Date: Sat, 10 Feb 2001 22:01:38 +0900	[thread overview]
Message-ID: <20010210220138R.garrigue@kurims.kyoto-u.ac.jp> (raw)
In-Reply-To: <Pine.BSF.4.21.0102090957480.18552-100000@shell5.ba.best.com>

Hi Brian,

From: Brian Rogoff <bpr@best.com>
> On Fri, 9 Feb 2001, Jacques Garrigue wrote:
> > Seriously, most Obj.magic in lablgtk amount to a cast of an external
> > after checking its validity, and I see no way to avoid that.
> 
> Sure, but it seems to me that even if such things are implemented 
> with Obj.magic under the hood we ought to come up with new names and 
> eventually move "approved and safe usages" to the Sys module. I am 
> probably under the influence of Modula-3 and Ada here...

I checked again the cases, and they really amount to changing types
according to the dynamic type of some C value.  Since C has no dynamic
typing, we cannot go very far...
But you're right, this number could be considerably reduced by making
specialized versions of Obj.magic specifying a bit more about the
input and output type.  I just avoided that, in case people would
start using this function as a safe one.

> > The last problem is how to stay type safe when you load a text file.
> > Basically this means that you will be more verbose, and that will
> > compare badly with guile-gtk or python-gtk based applications.
> 
> I think for this problem we need some dynamic typing in the language. It 
> seems the Clean and Mercury languages have or will adopt such a solution; 
> I don't know about Haskell. This is the same issue as with safe
> marshalling right, so we are told that there is some help on the way.  

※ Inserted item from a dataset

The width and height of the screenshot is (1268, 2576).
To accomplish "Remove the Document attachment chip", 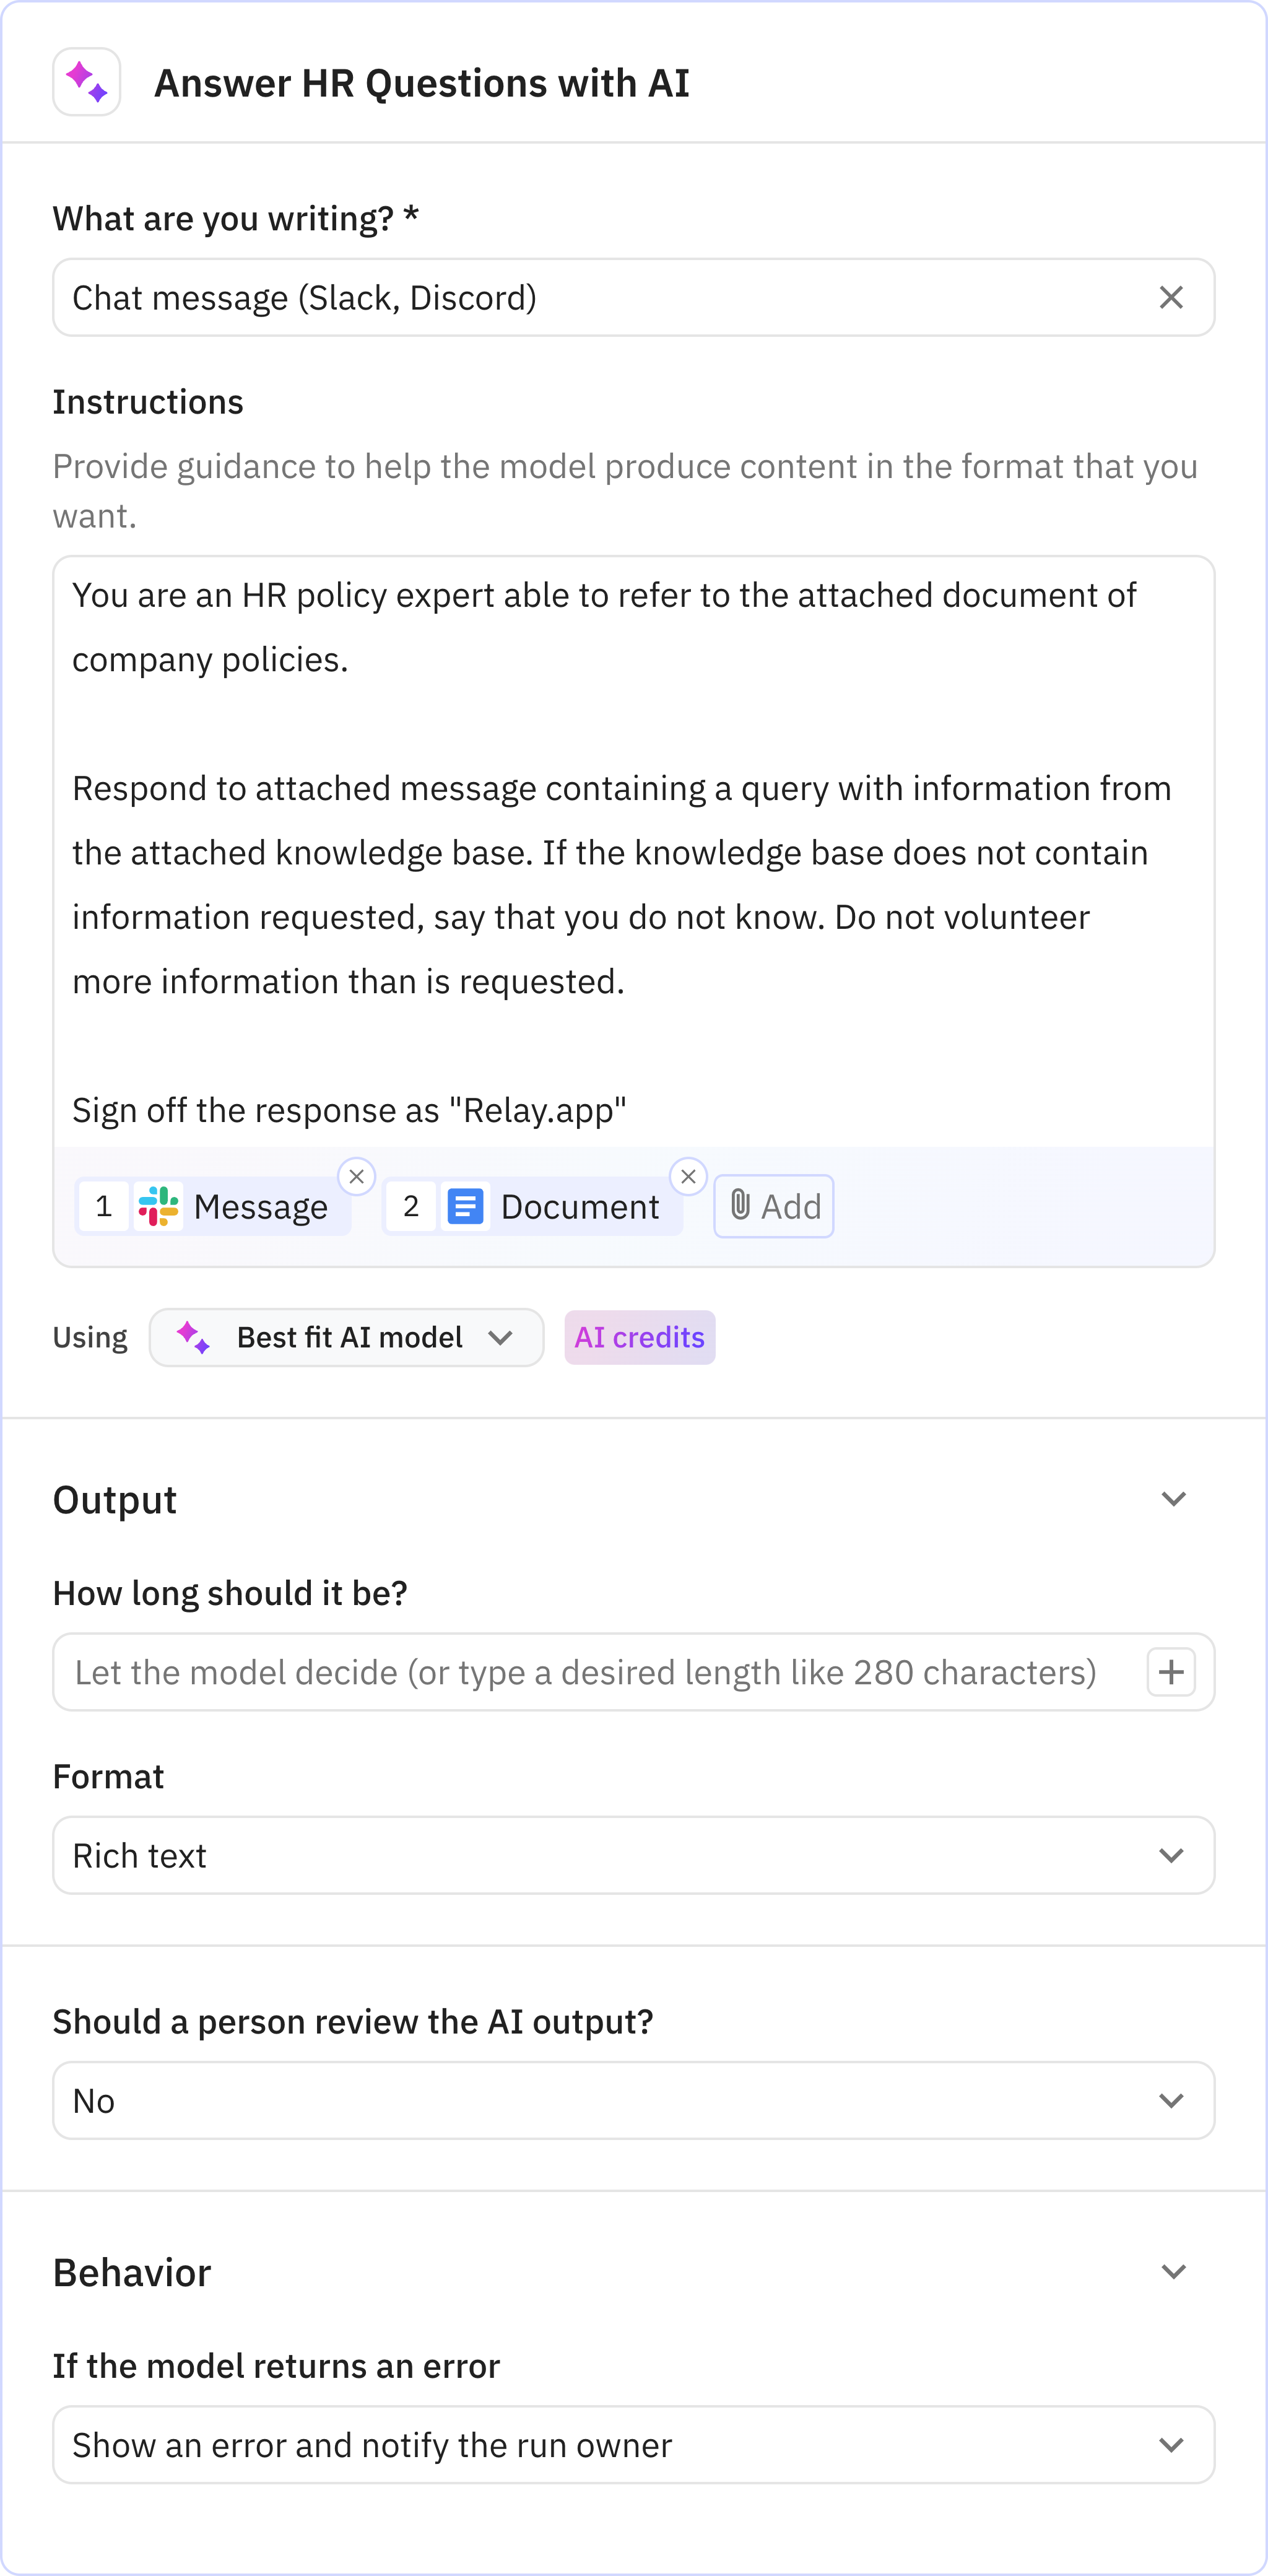I will click(688, 1176).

Dynamic typing will still have a syntactic overhead. My point is that
a typed language should have its own better ways to do things easy
to do in scripting languages, and they can be different.

> > So, there might be something to do, but I'm not so much convinced it
> > will help with a language like ocaml.
> 
> Then ocaml will have to become like something else. It won't be the
> first time. 

I'm not sure of what you mean by that, but if you want to do things
like add downcast to ocaml, then this is a discussion we had several
years ago.  Even if dynamic typing is introduced, it will probably
have a more type dispatching flavor, forcing (or helping) the
programmer to write exhaustive code.

The credo of type safety can be hard to follow at times. But
abandoning it just to be like other languages will not make us
progress.  We already know that at least for pure ML programming
(including interfacing to many external libraries), one can find
strongly typed ways to work.  If using some external tool creates
problem with that, I personally will prefer rethinking the external
tool (or the way to use it), rather than forget that credo.

It may seem like fanatism for the type religion, but for me ocaml is
really that: a _typed_ language.

Jacques



  reply	other threads:[~2001-02-10 21:46 UTC|newest]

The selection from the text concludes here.